Transcribe verbatim the span of the Stephen Wolfram biography below, starting at "Stephen Wolfram ( ;" and ending at "Alpha answer engine.".

▸ Excerpted passage
──────────

Stephen Wolfram ( ; born 29 August 1959) is a British-American computer scientist, physicist, and businessman. He is known for his work in computer science, mathematics, and theoretical physics. In 2012, he was named a fellow of the American Mathematical Society. He is currently an adjunct professor at the University of Illinois Department of Computer Science.

As a businessman, he is the founder and CEO of the software company Wolfram Research where he works as chief designer of Mathematica and the Wolfram Alpha answer engine.

Early life

Family
Stephen Wolfram was born in London in 1959 to Hugo and Sybil Wolfram, both German Jewish refugees to the United Kingdom.  His maternal grandmother was British psychoanalyst Kate Friedlander.

Wolfram's father, Hugo Wolfram, was a textile manufacturer and served as managing director of the Lurex Company—makers of the fabric Lurex. Wolfram's mother, Sybil Wolfram, was a Fellow and Tutor in Philosophy at Lady Margaret Hall at University of Oxford from 1964 to 1993.

Stephen Wolfram is married to a mathematician. They have four children together.

Education
Wolfram was educated at Eton College, but left prematurely in 1976. As a young child, Wolfram had difficulties learning arithmetic. He entered St. John's College, Oxford, at age 17 and left in 1978 without graduating to attend the California Institute of Technology the following year, where he received a PhD in particle physics in 1980. Wolfram's thesis committee was composed of Richard Feynman, Peter Goldreich, Frank J. Sciulli and Steven Frautschi, and chaired by Richard D. Field.

Early career
Wolfram, at the age of 15, began research in applied quantum field theory and particle physics and published scientific papers in peer-reviewed scientific journals including Nuclear Physics B, Australian Journal of Physics, Nuovo Cimento, and Physical Review D. Working independently, Wolfram published a widely cited paper on heavy quark production at age 18 and nine other papers. Wolfram's work with Geoffrey C. Fox on the theory of the strong interaction is still used in experimental particle physics.

Following his PhD, Wolfram joined the faculty at Caltech and became the youngest recipient of a MacArthur Fellowship in 1981, at age 21.

──────────

▸ Record excerpts
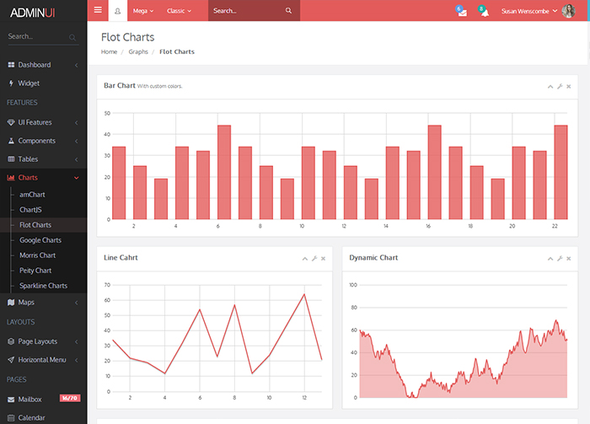Click the Widget lightning icon in sidebar
The height and width of the screenshot is (424, 590).
coord(11,83)
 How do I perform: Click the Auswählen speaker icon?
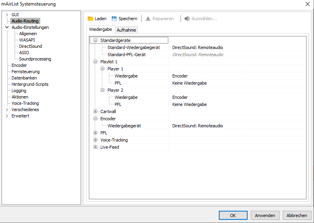[187, 19]
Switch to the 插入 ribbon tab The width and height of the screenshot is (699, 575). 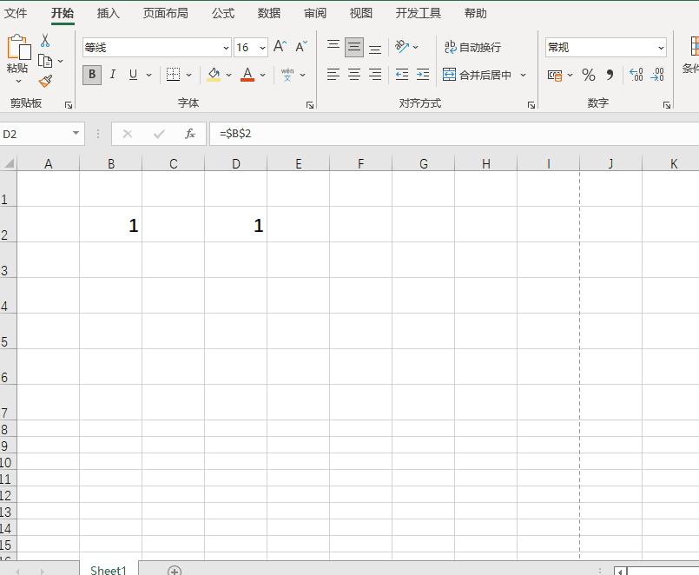coord(109,13)
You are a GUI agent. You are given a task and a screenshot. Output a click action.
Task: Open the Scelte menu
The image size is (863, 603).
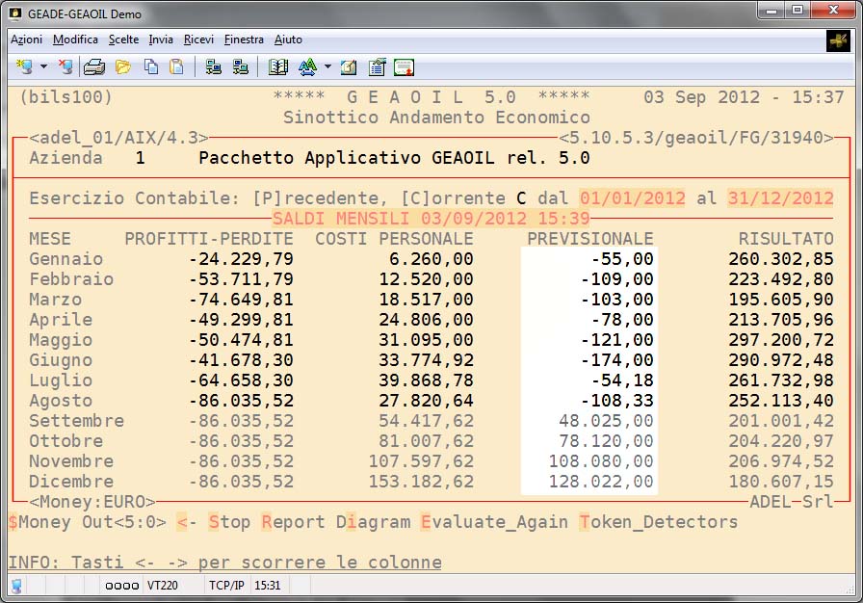click(x=123, y=39)
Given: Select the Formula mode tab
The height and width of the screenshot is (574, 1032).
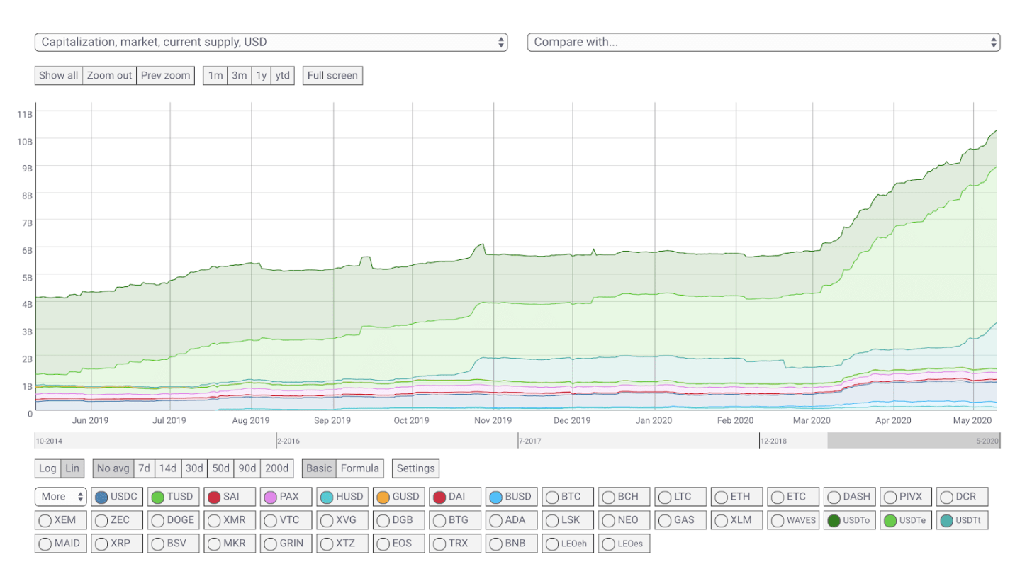Looking at the screenshot, I should coord(360,468).
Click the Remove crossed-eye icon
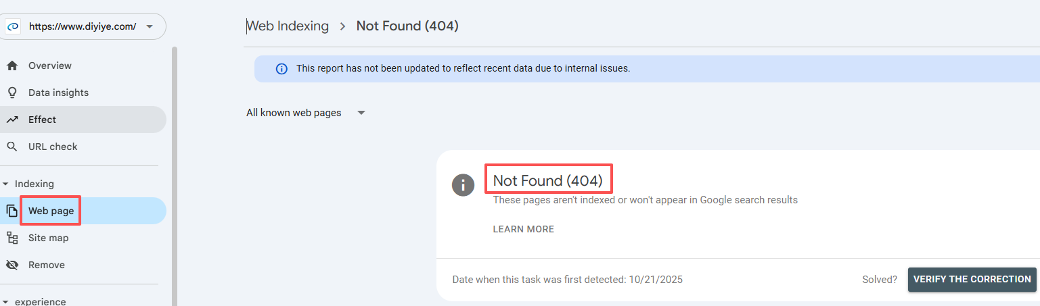 pos(12,265)
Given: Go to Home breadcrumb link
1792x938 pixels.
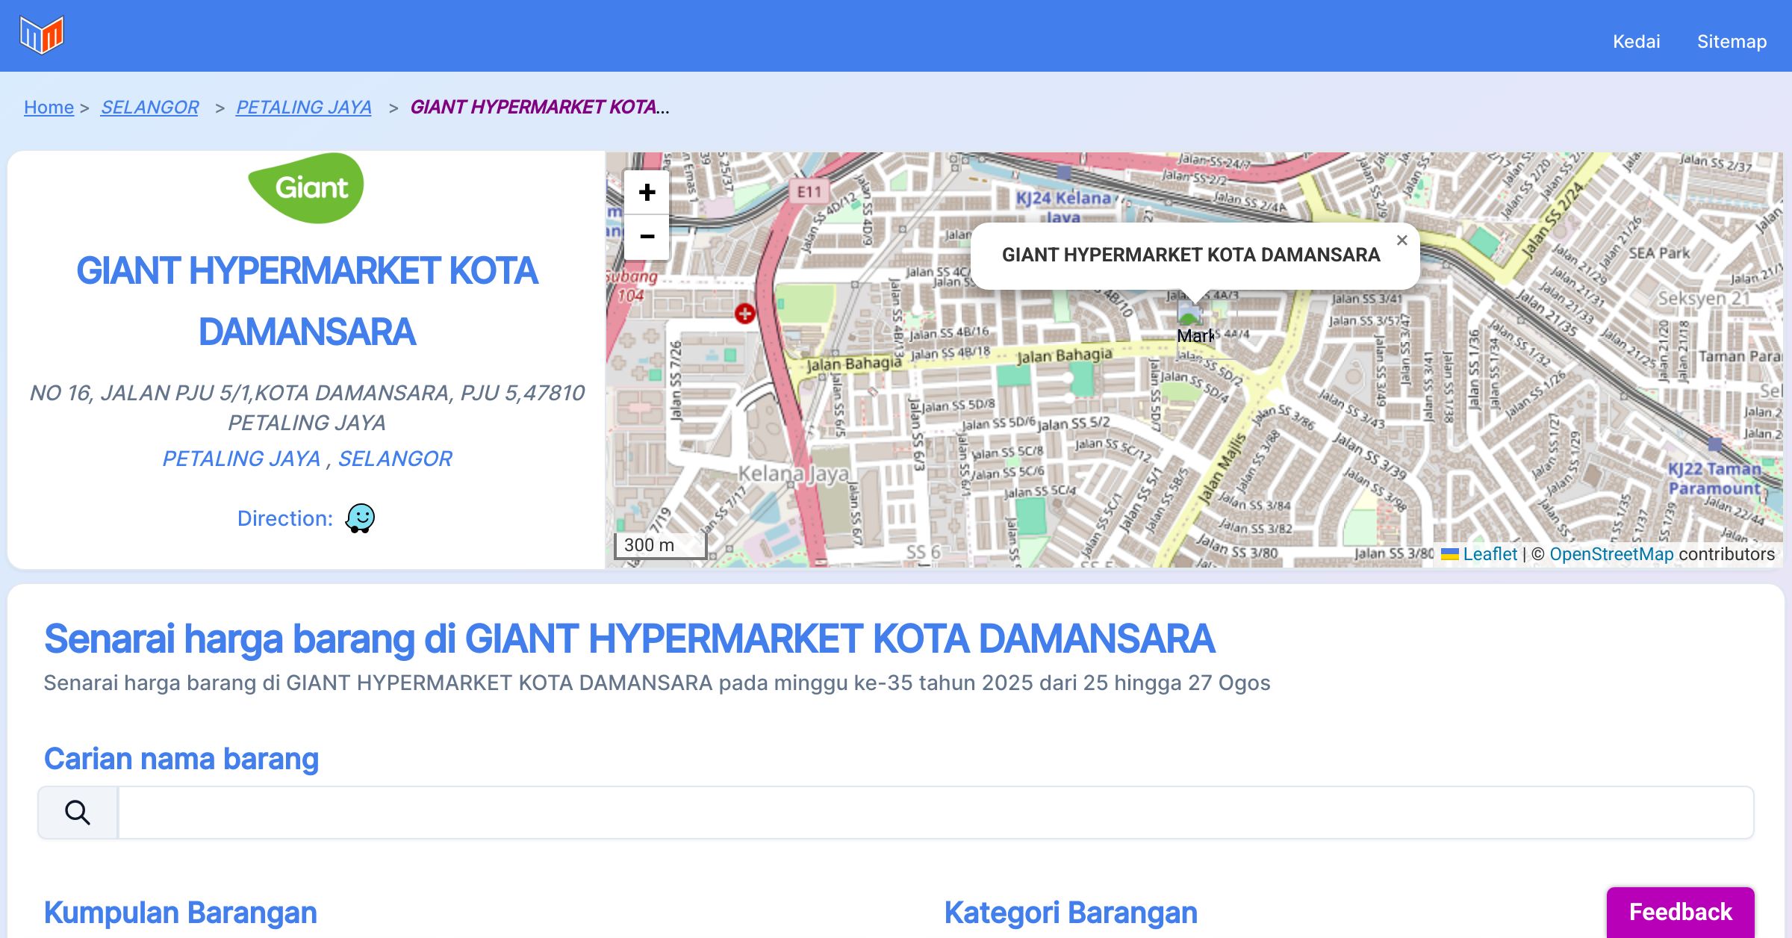Looking at the screenshot, I should (49, 108).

──────────

▸ The response
Stephen Wolfram ( ; born 29 August 1959) is a British-American computer scientist, physicist, and businessman. He is known for his work in computer science, mathematics, and theoretical physics. In 2012, he was named a fellow of the American Mathematical Society. He is currently an adjunct professor at the University of Illinois Department of Computer Science.

As a businessman, he is the founder and CEO of the software company Wolfram Research where he works as chief designer of Mathematica and the Wolfram Alpha answer engine.